The small data concept, popularised by marketing expert Martin Lindstrom in his book Small Data: The Tiny Clues that Uncover Huge Trends, came about as a response to the exponential growth of data in the digital world. As the amount of available data increased, so did the complexity of handling them and transforming them into useful information. In this context, small data presents itself as an alternative way of obtaining relevant and valuable information without having to address the big data challenge.
According to Lindstrom, small data can provide deep insights into human behaviour and consumer preferences, allowing companies to make more informed decisions and develop more effective strategies to meet market demands. For Lindstrom, small data is based on the idea that not everything can be understood through huge data sets and mass analyses. Sometimes the key to unravelling customer buying habits, emotions and needs lies in looking at the smallest yet most significant details of their everyday lives: “A lone piece of small data is almost never meaningful enough to build a case or create a hypothesis, but blended with other insights and observations gathered from around the world, the data eventually comes together to create a solution that forms the foundation of a future brand or business,” Lindstrom says.
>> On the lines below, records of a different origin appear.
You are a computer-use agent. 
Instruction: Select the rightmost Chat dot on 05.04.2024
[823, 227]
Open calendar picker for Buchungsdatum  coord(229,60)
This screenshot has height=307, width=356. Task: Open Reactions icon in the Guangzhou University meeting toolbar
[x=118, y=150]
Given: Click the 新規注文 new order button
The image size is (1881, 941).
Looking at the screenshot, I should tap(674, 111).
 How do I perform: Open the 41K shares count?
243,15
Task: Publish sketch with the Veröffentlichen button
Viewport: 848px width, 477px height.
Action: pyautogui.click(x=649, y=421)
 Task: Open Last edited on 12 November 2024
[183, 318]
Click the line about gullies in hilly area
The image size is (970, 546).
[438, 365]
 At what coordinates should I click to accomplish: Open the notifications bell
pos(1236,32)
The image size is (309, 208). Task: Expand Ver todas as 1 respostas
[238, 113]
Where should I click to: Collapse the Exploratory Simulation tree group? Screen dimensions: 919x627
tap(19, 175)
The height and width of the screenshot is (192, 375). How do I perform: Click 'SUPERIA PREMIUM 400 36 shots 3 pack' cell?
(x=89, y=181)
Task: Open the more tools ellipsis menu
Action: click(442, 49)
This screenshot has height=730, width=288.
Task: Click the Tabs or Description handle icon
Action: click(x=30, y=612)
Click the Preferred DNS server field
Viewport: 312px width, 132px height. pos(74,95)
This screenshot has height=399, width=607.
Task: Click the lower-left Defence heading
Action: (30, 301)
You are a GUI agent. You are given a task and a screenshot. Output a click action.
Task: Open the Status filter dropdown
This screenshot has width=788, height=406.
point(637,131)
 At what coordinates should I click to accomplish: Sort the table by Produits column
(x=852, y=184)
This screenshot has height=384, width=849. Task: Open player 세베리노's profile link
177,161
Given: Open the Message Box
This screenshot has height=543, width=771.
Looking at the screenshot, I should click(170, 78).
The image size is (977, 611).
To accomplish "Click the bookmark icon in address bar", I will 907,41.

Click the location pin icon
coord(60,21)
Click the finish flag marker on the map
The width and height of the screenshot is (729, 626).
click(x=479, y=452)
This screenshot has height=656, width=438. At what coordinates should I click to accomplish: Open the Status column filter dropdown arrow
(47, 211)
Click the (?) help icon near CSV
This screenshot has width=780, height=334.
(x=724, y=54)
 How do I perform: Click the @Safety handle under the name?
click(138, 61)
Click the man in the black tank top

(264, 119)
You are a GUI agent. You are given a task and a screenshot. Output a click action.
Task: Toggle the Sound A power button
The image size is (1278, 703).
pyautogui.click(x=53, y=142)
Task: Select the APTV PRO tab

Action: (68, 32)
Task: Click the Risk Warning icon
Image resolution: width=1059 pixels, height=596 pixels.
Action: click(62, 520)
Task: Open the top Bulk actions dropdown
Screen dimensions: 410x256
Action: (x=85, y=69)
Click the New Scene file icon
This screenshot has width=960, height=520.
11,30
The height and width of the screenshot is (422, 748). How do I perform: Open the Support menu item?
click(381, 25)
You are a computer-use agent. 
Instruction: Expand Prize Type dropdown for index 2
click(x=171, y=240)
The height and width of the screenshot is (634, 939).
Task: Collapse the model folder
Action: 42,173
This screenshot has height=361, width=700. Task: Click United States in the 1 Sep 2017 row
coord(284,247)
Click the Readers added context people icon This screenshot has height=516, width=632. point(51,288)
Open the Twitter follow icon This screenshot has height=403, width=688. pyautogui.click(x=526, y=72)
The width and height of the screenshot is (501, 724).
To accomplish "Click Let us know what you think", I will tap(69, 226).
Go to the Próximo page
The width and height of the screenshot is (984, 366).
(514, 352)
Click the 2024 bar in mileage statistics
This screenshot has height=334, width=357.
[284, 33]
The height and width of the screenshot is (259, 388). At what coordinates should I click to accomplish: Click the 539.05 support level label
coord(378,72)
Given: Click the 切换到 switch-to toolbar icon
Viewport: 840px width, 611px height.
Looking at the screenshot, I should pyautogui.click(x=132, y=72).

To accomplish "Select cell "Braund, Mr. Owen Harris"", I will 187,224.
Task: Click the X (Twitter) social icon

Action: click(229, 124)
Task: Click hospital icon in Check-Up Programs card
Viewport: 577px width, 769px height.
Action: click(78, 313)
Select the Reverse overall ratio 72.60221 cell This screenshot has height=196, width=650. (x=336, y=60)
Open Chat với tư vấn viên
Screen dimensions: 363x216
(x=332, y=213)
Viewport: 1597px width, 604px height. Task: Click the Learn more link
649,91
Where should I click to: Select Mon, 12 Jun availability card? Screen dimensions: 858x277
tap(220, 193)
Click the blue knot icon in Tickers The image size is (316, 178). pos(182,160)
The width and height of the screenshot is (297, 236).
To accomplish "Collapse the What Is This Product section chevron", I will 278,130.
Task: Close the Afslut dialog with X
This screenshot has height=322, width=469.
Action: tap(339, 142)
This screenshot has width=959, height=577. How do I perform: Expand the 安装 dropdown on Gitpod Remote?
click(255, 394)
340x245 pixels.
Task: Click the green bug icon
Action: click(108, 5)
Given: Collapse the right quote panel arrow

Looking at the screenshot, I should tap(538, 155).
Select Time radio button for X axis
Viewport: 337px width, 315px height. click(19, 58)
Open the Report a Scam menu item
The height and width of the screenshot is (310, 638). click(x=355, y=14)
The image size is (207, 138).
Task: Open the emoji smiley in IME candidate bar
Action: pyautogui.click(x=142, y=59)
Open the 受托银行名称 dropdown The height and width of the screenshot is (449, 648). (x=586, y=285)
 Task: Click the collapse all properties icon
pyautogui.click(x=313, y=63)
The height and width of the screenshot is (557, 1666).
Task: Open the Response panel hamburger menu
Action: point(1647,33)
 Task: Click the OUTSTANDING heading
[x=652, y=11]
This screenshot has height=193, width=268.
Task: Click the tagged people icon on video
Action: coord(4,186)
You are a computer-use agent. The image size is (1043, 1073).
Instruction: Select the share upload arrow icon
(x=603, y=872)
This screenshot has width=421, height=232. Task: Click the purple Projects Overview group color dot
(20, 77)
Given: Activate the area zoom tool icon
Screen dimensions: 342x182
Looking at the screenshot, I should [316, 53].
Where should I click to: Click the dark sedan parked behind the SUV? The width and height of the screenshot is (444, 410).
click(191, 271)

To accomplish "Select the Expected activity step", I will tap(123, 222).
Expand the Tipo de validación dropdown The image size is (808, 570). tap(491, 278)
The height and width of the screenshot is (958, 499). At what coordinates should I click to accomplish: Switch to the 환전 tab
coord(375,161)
Differences between small data and big data
The differences between small data and big data are appreciable and mainly based on volume, focus and the way data sets are processed and analysed.
- Data volume. Small data handles far smaller data sets, so it can be processed and analysed using simpler resources and tools. On the other hand, big data works with mass data sets that require special technologies and tools to efficiently store, process and analyse all the information.
- Focus and relevance. Small data concentrates on specific and detailed information with a more focused and precise approach. It sifts out information that is extremely relevant for addressing specific problems or needs, which enables faster decision-making. The focus of big data is usually broad and covers a wide range of information that is often diverse and not always relevant to a specific objective.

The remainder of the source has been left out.